_SUPPLIED DATA_.
▬▬▬▬▬▬▬▬▬▬
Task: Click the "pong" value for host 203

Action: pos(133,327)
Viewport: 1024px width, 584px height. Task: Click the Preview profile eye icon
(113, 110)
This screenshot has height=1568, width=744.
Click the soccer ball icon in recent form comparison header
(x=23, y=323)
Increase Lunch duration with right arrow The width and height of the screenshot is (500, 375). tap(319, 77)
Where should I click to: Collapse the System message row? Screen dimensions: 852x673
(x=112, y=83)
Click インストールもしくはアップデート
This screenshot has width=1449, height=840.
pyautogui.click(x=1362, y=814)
▬▬▬▬▬▬▬▬▬▬
_PROMPT_. Format the entries from the line containing "This screenshot has height=1568, width=744." through the end of the entries as a Markdown table with the columns Row and Line, giving each line its number and omitting blank lines.

_RESULT OF THIS EXERCISE_.
| Row | Line |
|---|---|
| 1 | This screenshot has height=1568, width=744. |
| 2 | Click the soccer ball icon in recent form comparison header |
| 3 | (x=23, y=323) |
| 4 | Increase Lunch duration with right arrow The width and height of the screenshot is (500, 375). tap(319, 77) |
| 5 | Where should I click to: Collapse the System message row? Screen dimensions: 852x673 |
| 6 | (x=112, y=83) |
| 7 | Click インストールもしくはアップデート |
| 8 | This screenshot has width=1449, height=840. |
| 9 | pyautogui.click(x=1362, y=814) |